Я посмотрел на ее спину, как мягко ягодицы соприкасаются с досками. Она была довольно высокой, с осиной талией, но все остальное для ее возраста казалось чересчур пышным.
— Просто интересно. Это я так.
— Мы решили подождать, пока мне не исполнится шестнадцать лет.
Она повернулась, положила книгу мне на ноги и сняла темные очки.
— У тебя много девушек?
— Есть маленько, — соврал я.
— Ты их уважаешь?
— Конечно. А для чего они, как ты думаешь?
Она опять повернулась к озеру и забрала книжку с моих бедер.

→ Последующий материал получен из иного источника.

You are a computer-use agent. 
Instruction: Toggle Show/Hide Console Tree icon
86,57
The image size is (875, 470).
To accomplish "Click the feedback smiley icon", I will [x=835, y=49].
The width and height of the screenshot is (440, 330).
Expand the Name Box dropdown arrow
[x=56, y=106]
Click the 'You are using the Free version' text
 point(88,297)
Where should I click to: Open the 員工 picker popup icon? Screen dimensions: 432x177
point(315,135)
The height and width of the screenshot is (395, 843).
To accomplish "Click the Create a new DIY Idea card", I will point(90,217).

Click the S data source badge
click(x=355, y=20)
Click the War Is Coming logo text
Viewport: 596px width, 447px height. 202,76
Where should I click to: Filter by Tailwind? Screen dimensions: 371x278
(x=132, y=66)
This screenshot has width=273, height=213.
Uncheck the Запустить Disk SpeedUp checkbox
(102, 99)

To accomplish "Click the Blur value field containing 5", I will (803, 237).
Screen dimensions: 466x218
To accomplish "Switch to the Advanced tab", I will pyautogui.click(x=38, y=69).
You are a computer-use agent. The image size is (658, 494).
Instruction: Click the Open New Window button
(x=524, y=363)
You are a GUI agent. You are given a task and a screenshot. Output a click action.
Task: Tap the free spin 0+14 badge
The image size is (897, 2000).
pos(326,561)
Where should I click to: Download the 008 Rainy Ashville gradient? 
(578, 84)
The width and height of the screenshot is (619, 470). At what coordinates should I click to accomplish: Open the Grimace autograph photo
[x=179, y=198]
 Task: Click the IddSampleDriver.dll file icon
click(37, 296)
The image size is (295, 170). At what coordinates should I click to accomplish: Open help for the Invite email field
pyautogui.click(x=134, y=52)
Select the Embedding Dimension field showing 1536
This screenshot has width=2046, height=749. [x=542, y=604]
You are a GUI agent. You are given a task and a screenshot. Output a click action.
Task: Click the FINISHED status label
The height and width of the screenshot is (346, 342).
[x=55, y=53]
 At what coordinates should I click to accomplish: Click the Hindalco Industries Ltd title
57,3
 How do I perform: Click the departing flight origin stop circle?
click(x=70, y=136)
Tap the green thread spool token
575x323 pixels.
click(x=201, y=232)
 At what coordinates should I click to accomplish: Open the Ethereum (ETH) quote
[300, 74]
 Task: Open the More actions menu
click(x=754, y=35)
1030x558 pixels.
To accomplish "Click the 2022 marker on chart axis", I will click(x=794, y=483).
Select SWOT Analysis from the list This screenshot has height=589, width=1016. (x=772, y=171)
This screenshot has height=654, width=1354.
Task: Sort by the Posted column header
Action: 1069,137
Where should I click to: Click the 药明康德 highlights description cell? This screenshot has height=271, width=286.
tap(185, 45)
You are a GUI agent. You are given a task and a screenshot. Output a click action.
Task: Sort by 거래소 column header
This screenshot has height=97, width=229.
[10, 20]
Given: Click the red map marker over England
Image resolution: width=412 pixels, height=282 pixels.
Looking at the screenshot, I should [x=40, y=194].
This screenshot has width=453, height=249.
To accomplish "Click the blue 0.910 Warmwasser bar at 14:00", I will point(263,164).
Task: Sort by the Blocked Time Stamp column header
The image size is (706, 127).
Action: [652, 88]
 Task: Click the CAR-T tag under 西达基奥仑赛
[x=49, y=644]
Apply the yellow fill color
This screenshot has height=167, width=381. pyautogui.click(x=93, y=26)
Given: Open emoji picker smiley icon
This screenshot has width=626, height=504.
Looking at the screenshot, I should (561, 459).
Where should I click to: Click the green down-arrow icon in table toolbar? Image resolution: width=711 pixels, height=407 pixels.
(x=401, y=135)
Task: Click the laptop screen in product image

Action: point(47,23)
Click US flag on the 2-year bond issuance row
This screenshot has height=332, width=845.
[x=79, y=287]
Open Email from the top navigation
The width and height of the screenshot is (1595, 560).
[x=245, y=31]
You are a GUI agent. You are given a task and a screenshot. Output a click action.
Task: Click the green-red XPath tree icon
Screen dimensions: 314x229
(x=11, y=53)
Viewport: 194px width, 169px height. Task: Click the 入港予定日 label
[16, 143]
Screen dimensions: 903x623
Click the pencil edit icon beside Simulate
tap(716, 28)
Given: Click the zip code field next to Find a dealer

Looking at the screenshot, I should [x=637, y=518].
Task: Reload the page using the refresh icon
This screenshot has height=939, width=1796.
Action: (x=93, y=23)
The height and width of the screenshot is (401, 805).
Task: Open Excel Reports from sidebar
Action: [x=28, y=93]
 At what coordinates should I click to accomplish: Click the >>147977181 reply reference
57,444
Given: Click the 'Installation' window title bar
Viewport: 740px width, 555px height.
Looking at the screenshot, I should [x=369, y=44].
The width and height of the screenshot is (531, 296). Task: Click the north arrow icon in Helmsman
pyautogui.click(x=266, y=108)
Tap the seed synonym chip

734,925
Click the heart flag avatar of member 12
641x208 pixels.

Я вздрогнул, почувствовав, как начал расти член, нравилась она мне или нет — не важно. Она взглянула на мои плавки, затем положила на меня руки.
— Мужчины такие смешные.
Взяла полотенце, книжку и пошла по пирсу к дорожке и к коттеджу.
После ужина мы сели кружком — семеро, включая ее родителей, брата, сестру, моего друга, — и стали слушать «Реквием» Берлиоза. Я устал, мне было скучно, поэтому я сослался на головную боль и сказал, что пойду подышу свежим воздухом. Шагал к озеру, думал о ней и чувствовал что-то странное. Она казалась слишком юной, незавершенной, ее обаяние было детским, я же в свои семнадцать лет мечтал и фантазировал только о крупных полногрудых женщинах, как они будут визжать и стонать от удовольствия. Земля словно затихла в ожидании ночи. В то лето объявили о водородной бомбе, и я помню, в какой восторг приводила меня сама эта мысль, а вслед за ней спекуляции моего наивного новозаветного мозга о том, что земля сгорит, точно вымоченный в керосине клок ваты, Вселенная расколется на части, и явится Иисус Второго Пришествия, светящийся изнутри, с нимбом над Своей, подобной Солнцу головой. При этом наше старое Солнце превратится в обуглившийся диск, а холодная Луна сделается кроваво-красным отражением вселенского пожара. Так я размышлял, стоя на пирсе, однако никоим образом не связывал себя с этой катастрофой. Я буду жить как ни в чем не бывало со своими личными ожиданиями и амбициями. Мои чувства оставались чувствами ребенка, уши заполняло кваканье лягушек, и я чувствовал запах подсыхавших плавок. Далеко в озере в свете полной луны какие-то люди закидывали блесну, чтобы поймать окуня. Голоса сливались, но ясно слышался скрип уключин. Рыбаки чиркнули спичкой, и короткая вспышка в небольшом кружке света на миг сделала их видимыми.
За спиной у меня послышались шаги, но я не стал оборачиваться. Подумал, что это всего лишь мой приятель, а я не хотел заводить разговоров. Но тут мне на затылок легли гладкие пальцы, и она попросила сигарету, очень меня удивив. В нашем городке курящая пятнадцатилетняя девушка была бы сенсацией. Она выкурила сигарету целиком и только тогда заговорила, сообщив, что там в коттедже они обсуждали меня и мою ужасную невоспитанность. Как я не моюсь по утрам, кусаю с вилки, когда ем, говорю «ну», «ага» и так далее. И никому не помогаю. Я ответил, что будущий великий поэт должен оставить приличия приличным. Она сказала, что я не похож на поэта — из-за работы на стройке у меня кожа цвета какао, а волосы подстрижены коротко, как лопухи. Судя по тону, моя судьба у нее в голове была предрешена — деревенщина, село, как мы дразнили в школе тех, чьи манеры оставались не выше подметок.
— Да вы просто кучка тупых надутых уродов.
— Зачем ты хамишь? Я всего лишь сказала то, что слышала.